But it's not like our society has been indifferent to this and not tried to do some things. It's just not in a systematic way that I think a lot of people would like to see. So our efforts here are starting with a very mature system, even as bad as it is in some sense, and our effort is to try to make it more just, not start from scratch and create a whole new system.
CHAIRMAN PELLEGRINO: Dr. Lawler.
PROF. LAWLER: That was a fine statement, but from a purely ethical point of view, which is not available to me, necessarily. Dr. Woolhandler seemed to have this ethical theory that when it comes to medical care there should be no exchange of money. So co-pays are immoral. Deductibles are immoral.
Whereas your other two, to some extent or another, think actually to introduce a bit of cash here is helpful because understanding yourself as a consumer makes the person delivering the product more responsive and introduces choice.
So if I wanted to go to the doctor and the doctor recommends a test right now to me that's for a disease that I really, really probably don't have, but just in case, because I have somewhat decent insurance now, I could get it for free, and I would say, "What the heck? I like tests."
But if that test would cost me, say, $500, I would say, "Let's talk." But if I were a really poor guy, which I'm not, I might say, "No tests. I can't afford it." If I were a Silicon Valley guy I might say, "Give me 20 because I like tests."
So doesn't this introduce a certain unjust inequality into the system? That's not actually my view, necessarily, but it's a question on the level of ethics we have to consider.
CHAIRMAN PELLEGRINO: Sorry, my peripheral vision didn't pick you up.
DR. WOOLHANDLER: I mean, I work in an institution where we see some Harvard professors and students, but we see an awful lot of poor people, and I have indeed had patients die because they had a heart attack and stayed at home for two days seeing if the pain would go away and then showed up too late to get the clot-buster drugs that would save their life. I'm talking about a 47-year-old man, father of three, employed as a truck driver.
So I've seen people die because of co-payments and deductibles. But this is not just anecdotes. Co-payments and deductibles were studied in the Rand experiment.

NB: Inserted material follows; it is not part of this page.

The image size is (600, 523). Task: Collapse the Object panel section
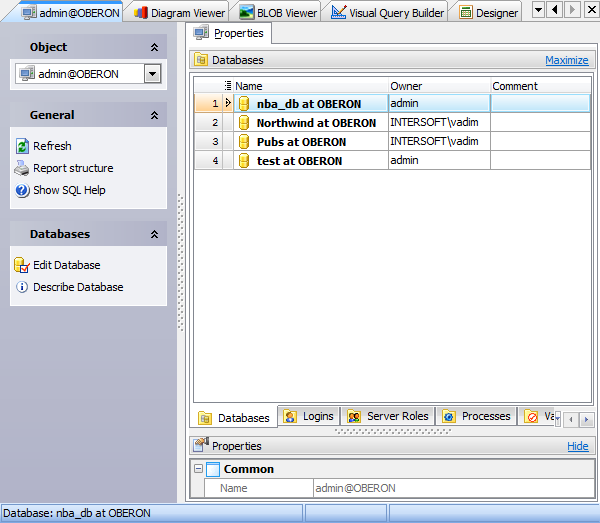154,47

They've been studied a couple of times in Canada where they've introduced small co-payments and deductibles, and they always have the same effect.
Rich people are not affected by them a bit. Low-income people get less care. They get less elective unnecessary care. They also get less life-saving and completely necessary care, and that's the basis on which I think they're immoral.
CHAIRMAN PELLEGRINO: Dr. Dresser, did you want —
DR. NICHOLS: I just wanted to say — as this country economist I have to say that it can be immoral. It does not have to be. And when I go back to my vision of the community and the justice therein, an obligation for leadership is stewardship. We have to have stewardship.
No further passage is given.